Rewrite all of the rows below with every "computer-use agent" renamed to "screen assistant", leaving everything else unchanged.

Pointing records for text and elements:
──────
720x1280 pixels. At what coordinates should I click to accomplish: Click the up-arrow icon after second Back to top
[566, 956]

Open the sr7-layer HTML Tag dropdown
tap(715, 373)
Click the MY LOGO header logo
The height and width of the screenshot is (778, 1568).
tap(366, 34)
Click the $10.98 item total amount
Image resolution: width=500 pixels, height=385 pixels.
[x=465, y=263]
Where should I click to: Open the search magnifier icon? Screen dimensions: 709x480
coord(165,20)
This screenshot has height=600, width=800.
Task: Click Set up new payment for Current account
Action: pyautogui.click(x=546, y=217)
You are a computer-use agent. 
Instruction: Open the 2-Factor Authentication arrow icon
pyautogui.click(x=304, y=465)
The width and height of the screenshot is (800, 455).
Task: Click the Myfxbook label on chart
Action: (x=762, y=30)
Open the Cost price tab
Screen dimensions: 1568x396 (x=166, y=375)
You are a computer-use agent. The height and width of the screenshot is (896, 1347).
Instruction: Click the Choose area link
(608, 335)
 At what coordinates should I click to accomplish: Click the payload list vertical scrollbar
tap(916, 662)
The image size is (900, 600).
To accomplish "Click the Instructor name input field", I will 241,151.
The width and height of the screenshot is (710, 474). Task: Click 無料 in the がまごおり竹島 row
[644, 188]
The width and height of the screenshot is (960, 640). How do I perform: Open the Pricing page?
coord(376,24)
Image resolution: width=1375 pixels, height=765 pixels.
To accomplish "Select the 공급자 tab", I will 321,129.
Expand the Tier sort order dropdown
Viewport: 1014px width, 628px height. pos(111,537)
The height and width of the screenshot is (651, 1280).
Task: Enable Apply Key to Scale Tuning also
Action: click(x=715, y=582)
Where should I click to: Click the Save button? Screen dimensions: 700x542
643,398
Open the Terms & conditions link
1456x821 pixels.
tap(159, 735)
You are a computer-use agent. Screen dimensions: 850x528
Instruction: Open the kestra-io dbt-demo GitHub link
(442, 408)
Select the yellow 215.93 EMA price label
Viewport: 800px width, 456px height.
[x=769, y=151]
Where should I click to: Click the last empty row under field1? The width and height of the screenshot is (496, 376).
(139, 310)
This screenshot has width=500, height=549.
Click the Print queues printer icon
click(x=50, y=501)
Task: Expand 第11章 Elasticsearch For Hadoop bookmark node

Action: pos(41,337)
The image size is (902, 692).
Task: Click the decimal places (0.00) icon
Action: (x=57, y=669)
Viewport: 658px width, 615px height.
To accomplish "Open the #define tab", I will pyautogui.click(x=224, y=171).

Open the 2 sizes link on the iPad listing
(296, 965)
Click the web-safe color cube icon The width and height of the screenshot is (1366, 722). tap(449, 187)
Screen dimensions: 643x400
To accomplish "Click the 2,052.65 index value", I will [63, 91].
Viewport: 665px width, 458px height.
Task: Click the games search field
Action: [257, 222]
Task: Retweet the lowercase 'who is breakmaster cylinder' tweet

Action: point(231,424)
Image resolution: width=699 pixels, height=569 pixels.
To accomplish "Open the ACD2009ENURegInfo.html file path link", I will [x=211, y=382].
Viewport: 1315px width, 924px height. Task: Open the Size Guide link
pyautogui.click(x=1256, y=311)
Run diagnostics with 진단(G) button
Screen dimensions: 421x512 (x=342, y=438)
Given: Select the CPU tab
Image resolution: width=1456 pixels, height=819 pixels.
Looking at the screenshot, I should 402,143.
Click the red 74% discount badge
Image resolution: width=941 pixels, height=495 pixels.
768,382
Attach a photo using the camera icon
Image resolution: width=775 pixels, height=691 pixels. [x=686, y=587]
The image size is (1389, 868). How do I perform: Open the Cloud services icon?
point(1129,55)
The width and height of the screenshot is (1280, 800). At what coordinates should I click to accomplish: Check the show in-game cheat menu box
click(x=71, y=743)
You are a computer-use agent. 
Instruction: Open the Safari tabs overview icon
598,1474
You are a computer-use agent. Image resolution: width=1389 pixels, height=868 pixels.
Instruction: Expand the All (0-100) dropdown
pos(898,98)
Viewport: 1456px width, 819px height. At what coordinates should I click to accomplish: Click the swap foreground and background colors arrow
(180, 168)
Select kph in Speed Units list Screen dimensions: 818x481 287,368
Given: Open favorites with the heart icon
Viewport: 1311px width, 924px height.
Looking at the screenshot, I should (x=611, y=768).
──────
Solution to this exercise:
720x1280 pixels. At what coordinates should I click to accomplish: Click the up-arrow icon after second Back to top
[566, 956]

Open the sr7-layer HTML Tag dropdown
tap(715, 373)
Click the MY LOGO header logo
The height and width of the screenshot is (778, 1568).
tap(366, 34)
Click the $10.98 item total amount
Image resolution: width=500 pixels, height=385 pixels.
[x=465, y=263]
Where should I click to: Open the search magnifier icon? Screen dimensions: 709x480
coord(165,20)
This screenshot has height=600, width=800.
Task: Click Set up new payment for Current account
Action: pyautogui.click(x=546, y=217)
You are a screen assistant. 
Instruction: Open the 2-Factor Authentication arrow icon
pyautogui.click(x=304, y=465)
The width and height of the screenshot is (800, 455).
Task: Click the Myfxbook label on chart
Action: (x=762, y=30)
Open the Cost price tab
Screen dimensions: 1568x396 (x=166, y=375)
You are a screen assistant. The height and width of the screenshot is (896, 1347).
Instruction: Click the Choose area link
(608, 335)
 At what coordinates should I click to accomplish: Click the payload list vertical scrollbar
tap(916, 662)
The image size is (900, 600).
To accomplish "Click the Instructor name input field", I will 241,151.
The width and height of the screenshot is (710, 474). Task: Click 無料 in the がまごおり竹島 row
[644, 188]
The width and height of the screenshot is (960, 640). How do I perform: Open the Pricing page?
coord(376,24)
Image resolution: width=1375 pixels, height=765 pixels.
To accomplish "Select the 공급자 tab", I will 321,129.
Expand the Tier sort order dropdown
Viewport: 1014px width, 628px height. pos(111,537)
The height and width of the screenshot is (651, 1280).
Task: Enable Apply Key to Scale Tuning also
Action: click(x=715, y=582)
Where should I click to: Click the Save button? Screen dimensions: 700x542
643,398
Open the Terms & conditions link
1456x821 pixels.
tap(159, 735)
You are a screen assistant. Screen dimensions: 850x528
Instruction: Open the kestra-io dbt-demo GitHub link
(442, 408)
Select the yellow 215.93 EMA price label
Viewport: 800px width, 456px height.
[x=769, y=151]
Where should I click to: Click the last empty row under field1? The width and height of the screenshot is (496, 376).
(139, 310)
This screenshot has width=500, height=549.
Click the Print queues printer icon
click(x=50, y=501)
Task: Expand 第11章 Elasticsearch For Hadoop bookmark node

Action: pos(41,337)
The image size is (902, 692).
Task: Click the decimal places (0.00) icon
Action: (x=57, y=669)
Viewport: 658px width, 615px height.
To accomplish "Open the #define tab", I will pyautogui.click(x=224, y=171).

Open the 2 sizes link on the iPad listing
(296, 965)
Click the web-safe color cube icon The width and height of the screenshot is (1366, 722). tap(449, 187)
Screen dimensions: 643x400
To accomplish "Click the 2,052.65 index value", I will [63, 91].
Viewport: 665px width, 458px height.
Task: Click the games search field
Action: [257, 222]
Task: Retweet the lowercase 'who is breakmaster cylinder' tweet

Action: point(231,424)
Image resolution: width=699 pixels, height=569 pixels.
To accomplish "Open the ACD2009ENURegInfo.html file path link", I will [x=211, y=382].
Viewport: 1315px width, 924px height. Task: Open the Size Guide link
pyautogui.click(x=1256, y=311)
Run diagnostics with 진단(G) button
Screen dimensions: 421x512 (x=342, y=438)
Given: Select the CPU tab
Image resolution: width=1456 pixels, height=819 pixels.
Looking at the screenshot, I should 402,143.
Click the red 74% discount badge
Image resolution: width=941 pixels, height=495 pixels.
768,382
Attach a photo using the camera icon
Image resolution: width=775 pixels, height=691 pixels. [x=686, y=587]
The image size is (1389, 868). How do I perform: Open the Cloud services icon?
point(1129,55)
The width and height of the screenshot is (1280, 800). At what coordinates should I click to accomplish: Check the show in-game cheat menu box
click(x=71, y=743)
You are a screen assistant. 
Instruction: Open the Safari tabs overview icon
598,1474
You are a screen assistant. Image resolution: width=1389 pixels, height=868 pixels.
Instruction: Expand the All (0-100) dropdown
pos(898,98)
Viewport: 1456px width, 819px height. At what coordinates should I click to accomplish: Click the swap foreground and background colors arrow
(180, 168)
Select kph in Speed Units list Screen dimensions: 818x481 287,368
Given: Open favorites with the heart icon
Viewport: 1311px width, 924px height.
Looking at the screenshot, I should (x=611, y=768).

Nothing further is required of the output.